DUBAI, 8 June 2007 — Early prediction and diagnoses of diseases save lives and money, said Leading Regional Clinicians at the Middle East Media Summit hosted By GE Healthcare yesterday.
The one-day summit addressed how the development of medical technology has helped in early diagnosis and chances of recovery. GE Healthcare, the $17-billion healthcare business of global technology, media and financial services major General Electric Company (GE), hosted a regional media summit here yesterday.
The summit put the spotlight on regional health care needs and lifestyle diseases.
Over 40 delegates comprising leading medical luminaries, patient associations and media representatives joined GE Healthcare to also discuss the evolving practice of medicine and patient care from treating symptomatic late-stage diseases to a focus on earlier pre-symptomatic detection and intervention.
GE Healthcare International President and CEO Reinaldo Garcia delivered an overview keynote address focusing on the company’s vision for the future of health care delivery.
Garcia, said that four trillion dollars is spend on health care annually, 70 percent of that is spent on treating disease while only 15 percent is spend on diagnoses.
The late stage model of health care is that most patients seek treatment after the symptoms appear, he said, “Our vision for the future is to enable a new ‘early health’ model of care focused on early diagnosis, pre-symptomatic disease detection and disease prevention.”
The summit highlighted on advances in prevention, treatment and diagnosis of cardiovascular disease, cancer and fetal defects. Other sessions covered health care economics and how molecular imaging is transforming the way chronic diseases are being diagnosed.
Today, 70 to 80 percent of the resources in health care are devoted to managing symptom-based, advanced diseases. Shifting resources to “early” health and developing technologies that allow healthcare providers to diagnose disease at the earliest possible stage, when there can be many treatment options, is better medicine and makes economic sense.
GE’s ‘Healthcare Re-imagined’ vision promotes the ‘early health’ model of care — helping clinicians re-imagine new ways to predict, diagnose, monitor, treat disease and facilitate access to information, so their patients can live their lives to the fullest.
With the Middle East experiencing a period of significant demographic change including massive population growth and increasing urbanization, there is a huge and unprecedented demand on its healthcare infrastructure, technology and expertise.
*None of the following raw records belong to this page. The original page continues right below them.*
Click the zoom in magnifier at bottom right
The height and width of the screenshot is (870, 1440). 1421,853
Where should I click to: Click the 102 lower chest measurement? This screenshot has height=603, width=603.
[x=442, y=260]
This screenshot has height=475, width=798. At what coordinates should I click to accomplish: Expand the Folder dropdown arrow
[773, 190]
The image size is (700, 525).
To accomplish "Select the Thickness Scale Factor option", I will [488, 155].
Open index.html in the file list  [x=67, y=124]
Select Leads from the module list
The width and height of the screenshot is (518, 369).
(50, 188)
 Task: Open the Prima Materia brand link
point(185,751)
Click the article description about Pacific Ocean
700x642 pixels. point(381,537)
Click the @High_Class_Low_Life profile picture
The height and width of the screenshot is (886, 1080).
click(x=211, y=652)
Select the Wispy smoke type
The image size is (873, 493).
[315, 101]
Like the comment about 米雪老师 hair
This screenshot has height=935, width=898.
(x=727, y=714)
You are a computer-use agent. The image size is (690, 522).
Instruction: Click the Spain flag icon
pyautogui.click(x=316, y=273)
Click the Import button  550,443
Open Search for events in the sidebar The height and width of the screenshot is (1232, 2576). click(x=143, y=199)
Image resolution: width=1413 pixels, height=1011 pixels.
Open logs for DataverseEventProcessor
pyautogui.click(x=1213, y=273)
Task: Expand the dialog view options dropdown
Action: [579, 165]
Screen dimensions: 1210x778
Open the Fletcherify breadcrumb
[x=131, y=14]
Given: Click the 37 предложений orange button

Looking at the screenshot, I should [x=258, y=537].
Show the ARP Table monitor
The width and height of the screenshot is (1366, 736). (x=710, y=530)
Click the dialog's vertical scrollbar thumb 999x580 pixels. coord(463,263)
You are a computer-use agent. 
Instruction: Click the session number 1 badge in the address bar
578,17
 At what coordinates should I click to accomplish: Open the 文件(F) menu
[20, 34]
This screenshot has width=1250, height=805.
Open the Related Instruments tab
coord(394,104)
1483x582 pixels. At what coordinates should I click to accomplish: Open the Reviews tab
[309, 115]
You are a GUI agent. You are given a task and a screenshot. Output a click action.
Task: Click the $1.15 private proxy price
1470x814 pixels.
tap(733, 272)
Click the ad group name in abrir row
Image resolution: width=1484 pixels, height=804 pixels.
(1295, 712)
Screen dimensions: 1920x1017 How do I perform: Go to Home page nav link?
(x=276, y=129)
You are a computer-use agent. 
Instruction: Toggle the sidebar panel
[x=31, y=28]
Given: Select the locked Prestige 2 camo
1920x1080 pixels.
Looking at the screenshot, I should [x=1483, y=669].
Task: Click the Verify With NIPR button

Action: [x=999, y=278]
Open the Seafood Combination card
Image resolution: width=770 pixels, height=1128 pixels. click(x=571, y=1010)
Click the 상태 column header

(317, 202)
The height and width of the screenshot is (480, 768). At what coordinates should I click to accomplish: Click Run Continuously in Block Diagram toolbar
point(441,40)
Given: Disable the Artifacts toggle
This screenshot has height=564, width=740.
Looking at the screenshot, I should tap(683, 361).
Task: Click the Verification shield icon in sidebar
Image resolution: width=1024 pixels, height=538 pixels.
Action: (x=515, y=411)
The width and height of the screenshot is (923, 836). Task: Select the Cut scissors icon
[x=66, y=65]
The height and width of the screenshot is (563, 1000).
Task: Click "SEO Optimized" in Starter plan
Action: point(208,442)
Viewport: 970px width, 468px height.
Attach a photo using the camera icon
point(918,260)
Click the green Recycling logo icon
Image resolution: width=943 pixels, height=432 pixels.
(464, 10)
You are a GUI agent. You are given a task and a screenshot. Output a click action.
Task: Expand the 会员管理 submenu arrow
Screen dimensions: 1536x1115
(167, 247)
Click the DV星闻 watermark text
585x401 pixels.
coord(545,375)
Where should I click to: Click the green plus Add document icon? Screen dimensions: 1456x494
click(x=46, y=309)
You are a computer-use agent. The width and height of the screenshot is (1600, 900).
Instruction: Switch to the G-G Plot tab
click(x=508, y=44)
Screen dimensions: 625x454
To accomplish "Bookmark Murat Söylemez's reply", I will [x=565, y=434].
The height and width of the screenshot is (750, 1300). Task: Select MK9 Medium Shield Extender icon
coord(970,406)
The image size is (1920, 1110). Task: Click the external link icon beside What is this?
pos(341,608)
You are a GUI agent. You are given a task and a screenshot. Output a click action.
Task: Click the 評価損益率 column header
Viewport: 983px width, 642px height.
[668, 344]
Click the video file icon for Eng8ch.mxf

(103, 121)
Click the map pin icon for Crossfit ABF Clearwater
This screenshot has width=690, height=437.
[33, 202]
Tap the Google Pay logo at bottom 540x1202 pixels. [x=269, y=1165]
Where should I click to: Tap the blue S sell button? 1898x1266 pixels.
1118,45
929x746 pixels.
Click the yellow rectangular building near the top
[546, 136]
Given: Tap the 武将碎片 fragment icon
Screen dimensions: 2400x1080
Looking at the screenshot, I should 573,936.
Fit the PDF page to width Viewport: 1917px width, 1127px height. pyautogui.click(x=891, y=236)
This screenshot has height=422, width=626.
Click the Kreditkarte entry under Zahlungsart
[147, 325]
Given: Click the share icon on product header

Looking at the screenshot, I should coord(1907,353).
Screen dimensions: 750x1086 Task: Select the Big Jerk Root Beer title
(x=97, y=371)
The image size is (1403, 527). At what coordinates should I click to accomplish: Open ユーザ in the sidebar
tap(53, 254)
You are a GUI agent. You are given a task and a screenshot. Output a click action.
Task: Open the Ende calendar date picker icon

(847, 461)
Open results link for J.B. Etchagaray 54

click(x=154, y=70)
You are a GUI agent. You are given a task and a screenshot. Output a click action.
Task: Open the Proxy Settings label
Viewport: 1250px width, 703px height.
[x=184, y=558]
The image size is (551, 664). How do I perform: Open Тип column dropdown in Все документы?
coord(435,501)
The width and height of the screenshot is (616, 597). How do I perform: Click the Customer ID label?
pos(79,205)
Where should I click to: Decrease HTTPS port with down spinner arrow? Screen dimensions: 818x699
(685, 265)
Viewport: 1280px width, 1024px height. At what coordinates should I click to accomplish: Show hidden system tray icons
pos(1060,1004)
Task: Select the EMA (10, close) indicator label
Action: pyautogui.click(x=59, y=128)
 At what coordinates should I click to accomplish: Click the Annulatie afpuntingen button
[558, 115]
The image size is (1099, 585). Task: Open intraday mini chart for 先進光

“The Middle East has new market drivers today such as a strong private sector, the emergence of health tourism, enterprise selling and shifts in health insurance policies. In parallel, the trend in manageable disease conditions such as obesity, diabetes and stress are on the rise,” Garcia said.
“GE’s ‘Healthcare Re-imagined’ approach encourages health care providers and the public to consider shifting their focus from late disease to early health, where there can be many more treatment options,” he added.